Tech doesn’t kill people, over capitalised techbros kill people.
We are in the tail end of the AI hype/panic cycle. We are all well beyond noting that LLMs can reproduce human failings. It is vital that if we are to use a tool like ChatGPT or any generative AI to note some assumptions or myths that go along with it. These are:
The assumption of neutrality (responses do not reflect an identifiable ideology)
The assumption of ethics (response are tailored to do no harm, for example, not affirming suicidal ideation)
The assumption of stability (answers are consistent)
The assumption of competence and understanding (responses draw on a curated store of human knowledge and it will not for example misadvise on an interlocutor’s rights and liabilities)
The conversational assumption (interactions are private and responsive).

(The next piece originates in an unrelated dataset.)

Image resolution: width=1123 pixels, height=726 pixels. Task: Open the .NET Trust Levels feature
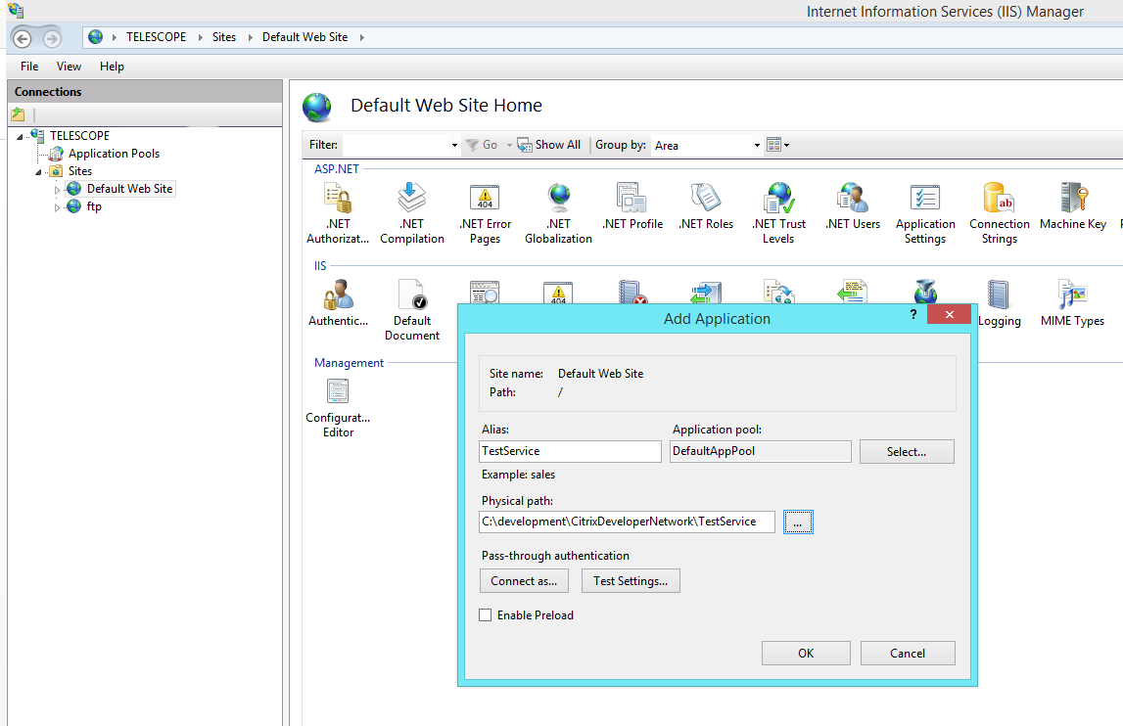(778, 212)
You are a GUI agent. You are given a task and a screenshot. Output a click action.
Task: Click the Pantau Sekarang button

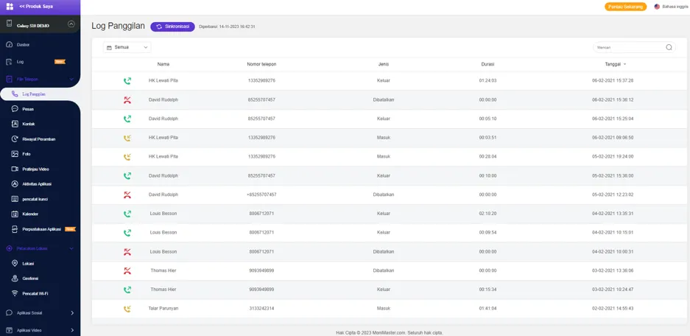pos(625,7)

Underlying that is an anthropomorphic bias. On both sides, techno panic and technical love, there is a tendency to impute anthropomorphised qualities or to get frustrated when those qualities are not there. When the machine reveals itself as it is, not as we were all like it. Personally I prefer it when the machine is clearly a machine, clearly a tool that I can use. What I mean by a tool is a system with clearly defined characteristics that are reasonably predictable. I found it much better to use AI as a device in that way. So even if I use it as my robot companion at least I know what it is being used for. If I use it to create a digest of reports on a topic and I know its limits and that is an effective use case. Any critical perspective on technology is going to have to interrogate these assumptions. But that also means interrogating the reverse. For example any assumption that particular technology is inherently harmful.